+++ Texte donné +++

"Nîmes, sous l’impulsion d’une direction honnête, avait pris une place honorable dans l’organisation des courses de cocarde et, de 1920 à 1924, défilèrent dans la piste Nîmoise les meilleurs cocardiers du moment. Quelques bon raseteurs du moment se déplaçaient vers Nimes et les courses du dimanche, sans avoir un intérêt comparable à celles de Lunel, n’en était pas moins très intéressantes.

Arles admirablement situé, au milieu des pâturages Languedociens et Provençaux, paraissait bouloir prendre la toute première place et nous reconnaissons bien sincèrement que les meilleurs concours furent organisés dans la cité Arlésienne, dont l’impresario fit un gros effort vers 1922 et 1923.

+++ Données présentées +++

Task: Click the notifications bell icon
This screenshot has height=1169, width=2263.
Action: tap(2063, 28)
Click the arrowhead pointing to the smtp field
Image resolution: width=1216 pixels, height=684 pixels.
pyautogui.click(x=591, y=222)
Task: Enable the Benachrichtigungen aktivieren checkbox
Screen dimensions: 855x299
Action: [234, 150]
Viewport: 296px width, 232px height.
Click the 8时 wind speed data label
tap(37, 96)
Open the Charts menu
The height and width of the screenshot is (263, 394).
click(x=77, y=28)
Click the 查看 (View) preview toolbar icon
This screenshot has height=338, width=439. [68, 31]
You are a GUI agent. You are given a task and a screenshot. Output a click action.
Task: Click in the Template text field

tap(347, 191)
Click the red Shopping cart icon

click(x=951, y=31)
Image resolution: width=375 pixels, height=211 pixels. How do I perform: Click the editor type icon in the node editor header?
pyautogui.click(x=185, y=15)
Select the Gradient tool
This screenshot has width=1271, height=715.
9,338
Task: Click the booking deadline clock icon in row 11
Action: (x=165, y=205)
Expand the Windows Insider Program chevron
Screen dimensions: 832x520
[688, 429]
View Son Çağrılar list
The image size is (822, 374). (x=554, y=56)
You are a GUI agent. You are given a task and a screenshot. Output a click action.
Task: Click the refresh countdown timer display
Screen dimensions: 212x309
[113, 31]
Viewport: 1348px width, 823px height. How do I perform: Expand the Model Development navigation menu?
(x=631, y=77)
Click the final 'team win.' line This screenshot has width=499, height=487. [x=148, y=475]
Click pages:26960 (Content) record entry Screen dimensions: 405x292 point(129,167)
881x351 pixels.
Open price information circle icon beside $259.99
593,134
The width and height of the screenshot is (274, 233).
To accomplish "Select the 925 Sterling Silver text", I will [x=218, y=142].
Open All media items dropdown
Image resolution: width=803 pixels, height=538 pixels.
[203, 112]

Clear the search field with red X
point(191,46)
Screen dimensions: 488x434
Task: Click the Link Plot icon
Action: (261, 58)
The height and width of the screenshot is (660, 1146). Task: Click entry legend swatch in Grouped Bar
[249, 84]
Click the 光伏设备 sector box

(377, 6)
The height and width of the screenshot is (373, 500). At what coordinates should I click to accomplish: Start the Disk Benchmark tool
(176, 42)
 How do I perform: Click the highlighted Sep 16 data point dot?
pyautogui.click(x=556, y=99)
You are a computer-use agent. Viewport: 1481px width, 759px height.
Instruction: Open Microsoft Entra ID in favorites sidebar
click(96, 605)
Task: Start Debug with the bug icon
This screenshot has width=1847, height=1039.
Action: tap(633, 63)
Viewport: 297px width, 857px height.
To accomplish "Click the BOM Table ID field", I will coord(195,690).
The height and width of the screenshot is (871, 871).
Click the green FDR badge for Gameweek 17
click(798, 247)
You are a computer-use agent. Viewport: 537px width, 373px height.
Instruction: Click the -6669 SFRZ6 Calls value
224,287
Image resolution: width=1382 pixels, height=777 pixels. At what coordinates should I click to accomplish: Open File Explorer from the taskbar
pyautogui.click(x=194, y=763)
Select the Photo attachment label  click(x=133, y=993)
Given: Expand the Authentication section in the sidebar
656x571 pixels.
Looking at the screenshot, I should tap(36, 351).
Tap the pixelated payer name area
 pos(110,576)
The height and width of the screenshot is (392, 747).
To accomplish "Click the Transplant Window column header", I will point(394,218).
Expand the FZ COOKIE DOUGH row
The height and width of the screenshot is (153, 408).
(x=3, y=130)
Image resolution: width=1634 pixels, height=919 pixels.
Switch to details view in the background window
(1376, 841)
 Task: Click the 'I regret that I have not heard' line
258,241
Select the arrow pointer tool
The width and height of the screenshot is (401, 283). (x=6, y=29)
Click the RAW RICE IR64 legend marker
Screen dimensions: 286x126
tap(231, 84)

+++

Dans le texte sur les courses de cocarde, recopiez tout ce qui va de « Arles admirablement situé, au » jusqu'à « 1922 et 1923. ».

_Exercice corrigé_
Arles admirablement situé, au milieu des pâturages Languedociens et Provençaux, paraissait bouloir prendre la toute première place et nous reconnaissons bien sincèrement que les meilleurs concours furent organisés dans la cité Arlésienne, dont l’impresario fit un gros effort vers 1922 et 1923.